- Other names: Warkany syndrome 2
- Chromosome 8
- Specialty: Medical genetics
- Symptoms: Stunted development, moderate to severe intellectual disability, height extremes, lack of facial expression, birth defects
- Complications: Rothmund–Thomson syndrome, tricho–rhino–phalangeal syndrome, chronic myeloid leukaemia
- Duration: Lifelong
- Causes: Three copies of chromosome 8
- Diagnostic method: Karyotype
- Prognosis: Usually gestationally lethal in complete form

= Trisomy 8 =

Trisomy 8 causes Warkany syndrome 2, a human chromosomal disorder caused by having three copies (trisomy) of chromosome 8. It can appear with or without mosaicism.

==Characteristics==
Complete trisomy 8 causes severe abnormalities in the developing fetus and can be a cause of miscarriage.
Complete trisomy 8 is usually a gestational lethal condition, whereas trisomy 8 mosaicism is less severe and individuals with a low proportion of affected cells may exhibit a comparatively mild range of physical abnormalities and developmental delay. Individuals with trisomy 8 mosaicism are more likely to survive into childhood and adulthood and exhibit a characteristic and recognizable pattern of developmental abnormalities. Common findings include stunted psychomotor development, moderate to severe intellectual disability, variable growth patterns which can result in either abnormally short or tall stature, an expressionless face, and many musculoskeletal, visceral, and eye abnormalities, as well as other anomalies. A deep plantar furrow is considered to be pathognomonic of this condition, especially when seen in combination with other associated features. The type and severity of symptoms are dependent upon the prevalence of the affected cells and their location within the body.

The short arm of chromosome 8 (8p) is known to be an evolutionary hotspot for structural rearrangements, with some genetic rearrangements reaching 31.5 Mb and containing 175 OMIM genes. Rearrangements involving 8p—including trisomies, deletions, duplications, and translocations —are highly variable in size and gene content, resulting in a wide range of neurodevelopmental and systemic phenotypes. Project 8p Foundation, a global nonprofit patient advocacy organization, supports individuals affected by chromosome 8p disorders, including 8p trisomies, through community support and connection, a longitudinal natural history study, biorepository, open-access data platform, and the development of precision medicine tools aimed at improving clinical care and accelerating discovery.
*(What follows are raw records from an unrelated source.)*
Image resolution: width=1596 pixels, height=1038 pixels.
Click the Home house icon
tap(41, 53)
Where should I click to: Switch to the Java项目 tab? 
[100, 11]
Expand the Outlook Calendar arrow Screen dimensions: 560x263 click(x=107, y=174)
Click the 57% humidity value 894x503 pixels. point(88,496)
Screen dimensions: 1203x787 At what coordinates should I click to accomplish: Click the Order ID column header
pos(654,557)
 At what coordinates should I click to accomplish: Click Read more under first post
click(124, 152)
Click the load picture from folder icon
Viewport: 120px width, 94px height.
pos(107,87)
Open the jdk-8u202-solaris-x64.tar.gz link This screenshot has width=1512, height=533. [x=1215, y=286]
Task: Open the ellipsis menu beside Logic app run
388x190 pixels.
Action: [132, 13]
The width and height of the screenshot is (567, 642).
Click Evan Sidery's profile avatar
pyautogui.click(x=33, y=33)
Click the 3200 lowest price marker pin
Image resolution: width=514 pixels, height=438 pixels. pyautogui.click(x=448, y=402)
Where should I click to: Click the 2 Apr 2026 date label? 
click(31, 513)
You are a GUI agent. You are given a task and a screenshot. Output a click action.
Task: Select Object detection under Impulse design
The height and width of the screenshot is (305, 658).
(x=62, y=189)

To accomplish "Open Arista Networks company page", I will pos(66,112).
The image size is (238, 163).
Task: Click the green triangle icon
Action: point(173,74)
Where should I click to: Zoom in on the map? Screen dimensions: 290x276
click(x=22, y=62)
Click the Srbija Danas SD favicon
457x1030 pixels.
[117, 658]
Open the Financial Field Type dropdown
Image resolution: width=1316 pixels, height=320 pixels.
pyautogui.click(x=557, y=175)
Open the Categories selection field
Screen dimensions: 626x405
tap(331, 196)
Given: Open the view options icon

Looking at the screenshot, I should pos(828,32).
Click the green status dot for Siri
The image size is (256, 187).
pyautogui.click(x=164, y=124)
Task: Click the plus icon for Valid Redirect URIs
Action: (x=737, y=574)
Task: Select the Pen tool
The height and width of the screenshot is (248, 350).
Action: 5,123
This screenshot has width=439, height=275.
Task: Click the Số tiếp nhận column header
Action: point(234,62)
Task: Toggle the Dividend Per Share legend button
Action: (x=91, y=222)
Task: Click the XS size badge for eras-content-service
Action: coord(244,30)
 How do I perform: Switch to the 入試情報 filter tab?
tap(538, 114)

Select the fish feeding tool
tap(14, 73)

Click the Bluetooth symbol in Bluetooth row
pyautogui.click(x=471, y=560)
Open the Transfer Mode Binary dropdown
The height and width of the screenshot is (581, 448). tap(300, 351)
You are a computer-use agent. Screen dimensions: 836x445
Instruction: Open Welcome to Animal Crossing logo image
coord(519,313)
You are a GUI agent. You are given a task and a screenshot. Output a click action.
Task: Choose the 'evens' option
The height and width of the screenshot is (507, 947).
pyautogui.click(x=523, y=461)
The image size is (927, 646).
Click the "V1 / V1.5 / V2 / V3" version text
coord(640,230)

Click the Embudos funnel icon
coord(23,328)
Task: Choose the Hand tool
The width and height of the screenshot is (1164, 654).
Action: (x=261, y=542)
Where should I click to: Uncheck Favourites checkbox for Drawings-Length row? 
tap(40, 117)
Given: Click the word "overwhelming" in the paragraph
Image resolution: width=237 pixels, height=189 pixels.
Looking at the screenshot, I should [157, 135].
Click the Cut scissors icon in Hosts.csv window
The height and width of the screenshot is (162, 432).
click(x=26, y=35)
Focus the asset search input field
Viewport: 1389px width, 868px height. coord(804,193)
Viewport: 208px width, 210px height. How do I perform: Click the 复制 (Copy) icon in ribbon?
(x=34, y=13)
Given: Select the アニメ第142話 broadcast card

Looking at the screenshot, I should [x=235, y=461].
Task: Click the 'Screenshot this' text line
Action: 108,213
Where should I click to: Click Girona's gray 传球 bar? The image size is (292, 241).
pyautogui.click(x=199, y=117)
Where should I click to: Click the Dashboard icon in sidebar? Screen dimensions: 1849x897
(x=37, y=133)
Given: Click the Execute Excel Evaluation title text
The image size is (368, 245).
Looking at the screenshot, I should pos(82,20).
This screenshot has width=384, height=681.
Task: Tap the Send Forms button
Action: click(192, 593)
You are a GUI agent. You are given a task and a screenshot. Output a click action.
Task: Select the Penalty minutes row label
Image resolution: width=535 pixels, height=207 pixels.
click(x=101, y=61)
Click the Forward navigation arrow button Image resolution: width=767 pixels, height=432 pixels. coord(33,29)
There is also a multidisciplinary clinic for 8p rearrangements led by Project 8p available to affected families.

===Other conditions===
Trisomy 8 mosaicism affects wide areas of chromosome 8, containing many genes, and can thus be associated with several symptoms.
- Mosaic trisomy 8 has been reported in rare cases of Rothmund–Thomson syndrome, a genetic disorder associated with the DNA helicase RECQL4 on chromosome 8q24.3. The syndrome is "characterized by skin atrophy, telangiectasia, hyper- and hypopigmentation, congenital skeletal abnormalities, short stature, premature aging, and increased risk of malignant disease".
- Some individuals trisomic for chromosome 8 were deficient in production of coagulation factor VII due to a factor 7 regulation gene (F7R) mapped to 8p23.3-p23.1.
- Trisomy and other rearrangements of chromosome 8 have also been found in tricho–rhino–phalangeal syndrome.
- Small regions of chromosome 8 trisomy and monosomy are also created by recombinant chromosome 8 syndrome (San Luis Valley syndrome), causing anomalies associated with tetralogy of Fallot, which results from recombination between a typical chromosome 8 and one carrying a parental paracentric inversion.
- Trisomy is also found in some cases of chronic myeloid leukaemia, potentially as a result of karyotypic instability caused by the bcr:abl fusion gene.

==Diagnosis==

The simplest and easiest way to detect trisomy 8 is by a karyotype, a photograph representing all chromosomes of a cell in an orderly manner. Amniocentesis is also a technique for diagnosis. Samples from the amniotic fluid are taken from a fetus, cultured, then analyzed by a karyotype. If the photograph shows 3 copies of chromosome 8 instead of 2, then the individual has trisomy 8.